WHERE ARE FIXED-INCOME INVESTORS PUTTING THEIR CASH?

Money Market Flows (millions of dollars)Screenshot 2026-05-11 at 8.39.58 AM

Money market fund flows were positive across every single category. There is $7.7 trillion sitting in money market funds, which remains a significant opportunity.

Mutual Fund Flows (millions of dollars)
Screenshot 2026-05-11 at 9.39.22 AM

Mutual fund flows were negative overall, except in the positive high-yield category.

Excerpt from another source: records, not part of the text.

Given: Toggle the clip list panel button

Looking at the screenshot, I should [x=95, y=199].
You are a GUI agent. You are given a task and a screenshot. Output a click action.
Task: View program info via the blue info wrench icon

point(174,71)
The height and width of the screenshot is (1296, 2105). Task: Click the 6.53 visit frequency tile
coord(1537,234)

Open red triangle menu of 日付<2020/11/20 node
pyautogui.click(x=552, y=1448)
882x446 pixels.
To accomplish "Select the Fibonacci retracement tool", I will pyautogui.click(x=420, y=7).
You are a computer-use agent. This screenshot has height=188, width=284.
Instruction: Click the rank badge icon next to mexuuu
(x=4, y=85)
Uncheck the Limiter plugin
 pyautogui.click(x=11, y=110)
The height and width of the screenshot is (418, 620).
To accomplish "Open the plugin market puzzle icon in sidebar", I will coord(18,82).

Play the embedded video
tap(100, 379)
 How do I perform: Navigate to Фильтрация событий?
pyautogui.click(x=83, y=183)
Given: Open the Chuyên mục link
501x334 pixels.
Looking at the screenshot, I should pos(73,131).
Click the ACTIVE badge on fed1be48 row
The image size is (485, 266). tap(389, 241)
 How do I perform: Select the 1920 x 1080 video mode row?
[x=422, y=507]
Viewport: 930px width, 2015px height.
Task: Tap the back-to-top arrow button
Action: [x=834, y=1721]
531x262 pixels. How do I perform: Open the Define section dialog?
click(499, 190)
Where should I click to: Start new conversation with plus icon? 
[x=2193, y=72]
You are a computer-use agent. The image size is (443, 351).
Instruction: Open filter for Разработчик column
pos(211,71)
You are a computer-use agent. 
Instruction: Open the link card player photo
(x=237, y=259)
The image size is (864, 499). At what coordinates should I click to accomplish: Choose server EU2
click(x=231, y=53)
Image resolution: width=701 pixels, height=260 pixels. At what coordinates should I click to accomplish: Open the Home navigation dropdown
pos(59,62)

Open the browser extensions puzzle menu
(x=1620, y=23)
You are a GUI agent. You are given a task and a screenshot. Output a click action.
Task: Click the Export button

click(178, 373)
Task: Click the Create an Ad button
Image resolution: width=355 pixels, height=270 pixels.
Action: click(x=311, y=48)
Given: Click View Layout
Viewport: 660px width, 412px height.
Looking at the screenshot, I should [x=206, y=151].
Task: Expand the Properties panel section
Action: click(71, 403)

ETF Fund Flows (millions of dollars)Screenshot 2026-05-11 at 9.39.50 AM

 Net ETF flows reversed week over week with taxable flows in positive territory and municipals in the negative 


 

SUPPLY OF NEW ISSUE BONDS

Supply continues to dominate the muni market. The tax-exempt calendar is projected at $1.3 billion this week.


 

CONCLUSION

Markets ended the week on a cautiously constructive note, but the underlying policy signals warrant close attention. April payrolls held firm and ceasefire headlines provided temporary relief on oil, yet the Treasury curve's bear-flattening dynamic, front-end yields rising while the long end rallied, reflects a market increasingly convinced the Fed stays on hold well into the second half of the year. Two consecutive court defeats for the administration's broad tariff authorities have not resolved trade policy uncertainty; they have simply pushed the timeline into the appellate courts while the July 4 EU deadline and the Beijing summit add fresh variables to an already complex summer.